Just what it sounds like, a Pure Spam manual action means you’ve been caught using aggressive spam techniques. Google may also issue specific manual actions for things like cloaking and keyword stuffing. In general, spam includes all the black-hat SEO you definitely should not be using. These issues might include:

  • Thin content: The Webmaster Guidelines prohibit automatically generated content, affiliate pages with no added value, or content scraped from other sources. If you’re experiencing a manual action on pages that aren’t stolen — that are simply low on content — consider using noindex tags or a robot.txt file to tell bots to disregard those pages.
  • Cloaked images: Showing text to search engines, while showing images or flash content to users, is a no-no. Repent of your sins and use good alt tags.
  • Cloaked text: Similarly to cloaked images, cloaked text can be shown to users and not to search engines. That’s a spam tactic. However, hidden tabbed content is okay. If you need to hide text, just do it the right way.
  • Doorway pages: Don’t use gateway pages or sites used to rank for specific search terms, before dumping users onto content that may rank less well for those terms. Just say no.
  • Hiding text: Hidden text is an amateur-hour black hat SEO tactic. If an error on your site is covering text with an image or blending it with the background, Google may flag the hidden text as though you purposefully covered it.
  • Sneaky redirects: Sneaky redirects send users to a page they didn’t request. Make sure your link text matches your page.

If you receive an action for your spam activity, check Webmaster Guidelines to make sure you understand your crime. Then, repair your site. When you’re certain that you’re no longer in violation of the guidelines, request a reconsideration from Google.

Unnatural Outbound Links

If Google detects artificial or manupulative outbound links from your site, you may receive a manual action. If someone’s paying you to link to their site — the gravy train is over. Pull those links. If you’re participating in excessive link exchanges, stop. For best results, remove these links. Alternatively, change them so that they no longer pass PageRank, for example by adding a rel=”nofollow” tag, or by redirecting them through a page blocked by robots.txt.

Unnatural Inbound Links

Unnatural inbound links are one of the more common manual action alerts. Google may flag unnatural links to your site because it believes those links will deliver undeserved PageRank.

If you receive this manual action, download a list of links to your site from Search Console. If another domain is creating tons of spammy links to your site, contact the webmaster of that site. Ask that they either remove the links adding tags like rel=”nofollow” to those links. If your request goes unheeded, congrats: you get to use the disavow tool. Disavowing should only be used when low-quality inbound links are definitely hurting your rank; these aren’t for everyday messy inbounds. Google notes that, “Blindly adding all backlinks to the disavow file is not considered a good-faith effort [to have those links removed], and will not be enough to make your reconsideration request successful.” So, use the disavow tool sparingly.
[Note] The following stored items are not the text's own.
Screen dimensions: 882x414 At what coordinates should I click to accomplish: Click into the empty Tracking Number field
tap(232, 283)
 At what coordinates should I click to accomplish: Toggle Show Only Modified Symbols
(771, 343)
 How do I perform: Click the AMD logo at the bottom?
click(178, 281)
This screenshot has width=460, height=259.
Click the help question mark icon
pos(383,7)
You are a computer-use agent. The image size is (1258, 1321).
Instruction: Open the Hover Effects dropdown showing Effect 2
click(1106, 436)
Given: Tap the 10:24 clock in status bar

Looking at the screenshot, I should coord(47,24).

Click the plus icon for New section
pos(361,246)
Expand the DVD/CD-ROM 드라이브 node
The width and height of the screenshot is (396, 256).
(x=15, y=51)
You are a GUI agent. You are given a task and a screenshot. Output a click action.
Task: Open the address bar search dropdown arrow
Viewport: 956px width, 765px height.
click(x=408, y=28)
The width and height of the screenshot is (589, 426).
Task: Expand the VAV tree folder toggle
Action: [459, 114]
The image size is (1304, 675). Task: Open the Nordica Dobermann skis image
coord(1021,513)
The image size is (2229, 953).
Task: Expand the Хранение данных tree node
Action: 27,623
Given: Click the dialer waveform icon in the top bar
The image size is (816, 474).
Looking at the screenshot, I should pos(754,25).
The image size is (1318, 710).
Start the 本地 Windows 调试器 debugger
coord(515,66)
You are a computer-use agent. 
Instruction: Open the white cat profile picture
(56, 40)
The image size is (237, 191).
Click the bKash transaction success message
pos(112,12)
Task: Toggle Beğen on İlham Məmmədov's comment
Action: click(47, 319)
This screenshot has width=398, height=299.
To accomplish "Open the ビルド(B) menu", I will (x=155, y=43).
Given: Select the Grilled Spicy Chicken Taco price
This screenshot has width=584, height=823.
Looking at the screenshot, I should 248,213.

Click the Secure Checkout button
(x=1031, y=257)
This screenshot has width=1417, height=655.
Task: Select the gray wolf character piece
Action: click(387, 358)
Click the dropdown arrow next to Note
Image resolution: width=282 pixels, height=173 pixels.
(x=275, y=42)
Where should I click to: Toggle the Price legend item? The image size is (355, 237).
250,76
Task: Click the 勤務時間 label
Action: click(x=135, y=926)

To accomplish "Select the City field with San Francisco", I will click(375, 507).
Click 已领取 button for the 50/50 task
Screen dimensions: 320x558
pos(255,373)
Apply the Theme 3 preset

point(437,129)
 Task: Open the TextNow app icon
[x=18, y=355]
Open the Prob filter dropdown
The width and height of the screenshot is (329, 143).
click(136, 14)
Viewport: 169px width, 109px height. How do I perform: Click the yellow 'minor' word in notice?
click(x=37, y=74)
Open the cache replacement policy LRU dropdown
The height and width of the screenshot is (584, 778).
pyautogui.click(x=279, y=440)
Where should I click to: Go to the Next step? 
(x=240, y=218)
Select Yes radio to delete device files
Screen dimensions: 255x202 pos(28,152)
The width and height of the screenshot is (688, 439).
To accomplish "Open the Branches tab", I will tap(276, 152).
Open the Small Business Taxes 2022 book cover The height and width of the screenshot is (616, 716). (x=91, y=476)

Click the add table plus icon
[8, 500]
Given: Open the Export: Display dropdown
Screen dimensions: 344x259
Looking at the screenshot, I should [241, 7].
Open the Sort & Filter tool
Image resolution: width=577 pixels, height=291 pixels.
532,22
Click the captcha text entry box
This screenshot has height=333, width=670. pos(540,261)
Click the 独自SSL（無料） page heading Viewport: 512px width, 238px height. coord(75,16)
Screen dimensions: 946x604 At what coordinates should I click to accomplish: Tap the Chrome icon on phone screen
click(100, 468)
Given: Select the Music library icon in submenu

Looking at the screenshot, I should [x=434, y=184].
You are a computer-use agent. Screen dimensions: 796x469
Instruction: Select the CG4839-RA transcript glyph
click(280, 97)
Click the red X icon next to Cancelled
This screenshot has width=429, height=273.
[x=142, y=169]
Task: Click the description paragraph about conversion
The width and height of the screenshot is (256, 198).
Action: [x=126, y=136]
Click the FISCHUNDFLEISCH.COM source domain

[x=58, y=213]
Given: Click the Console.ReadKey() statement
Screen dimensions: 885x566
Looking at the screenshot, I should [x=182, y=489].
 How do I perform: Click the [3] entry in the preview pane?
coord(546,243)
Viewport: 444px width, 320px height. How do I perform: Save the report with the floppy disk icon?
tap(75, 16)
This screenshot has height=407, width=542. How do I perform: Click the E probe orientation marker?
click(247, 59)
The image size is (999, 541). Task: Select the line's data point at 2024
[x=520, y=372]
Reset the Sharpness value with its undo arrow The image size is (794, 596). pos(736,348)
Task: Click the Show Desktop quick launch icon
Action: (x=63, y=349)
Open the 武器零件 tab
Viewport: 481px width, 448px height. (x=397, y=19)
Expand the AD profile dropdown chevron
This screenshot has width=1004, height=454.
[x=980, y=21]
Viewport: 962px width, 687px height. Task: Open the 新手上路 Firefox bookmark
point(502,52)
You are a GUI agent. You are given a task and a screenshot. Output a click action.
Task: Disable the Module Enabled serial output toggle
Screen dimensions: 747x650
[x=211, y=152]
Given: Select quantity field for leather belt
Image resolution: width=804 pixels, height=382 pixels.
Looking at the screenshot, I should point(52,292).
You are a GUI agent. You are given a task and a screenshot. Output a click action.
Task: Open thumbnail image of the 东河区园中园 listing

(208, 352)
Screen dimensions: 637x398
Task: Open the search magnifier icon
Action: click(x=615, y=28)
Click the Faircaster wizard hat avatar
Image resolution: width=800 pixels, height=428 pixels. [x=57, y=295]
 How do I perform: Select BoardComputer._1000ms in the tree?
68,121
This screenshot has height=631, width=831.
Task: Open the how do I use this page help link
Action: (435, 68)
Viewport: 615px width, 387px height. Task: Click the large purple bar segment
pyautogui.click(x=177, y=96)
The bottom line: manual actions are bad, but you can bounce back.

Document your fixes as they happen — you may need to submit your actions as part of your reconsideration request. And, don’t apply for reconsideration until you’ve completely — and permanently! fixed the problem.

Remember, reconsideration requests take time. And you may not bounce back to your original rank even after Google approves your reconsideration request. However, Google’s made it clear that they don’t hold grudges: an repaired manual review won’t hurt your rank. But, your rankings may not bounce back. That’s precisely because you’ve cleaned up the spam tactics that were artificially boosting your rank. In short, Google is doing its job.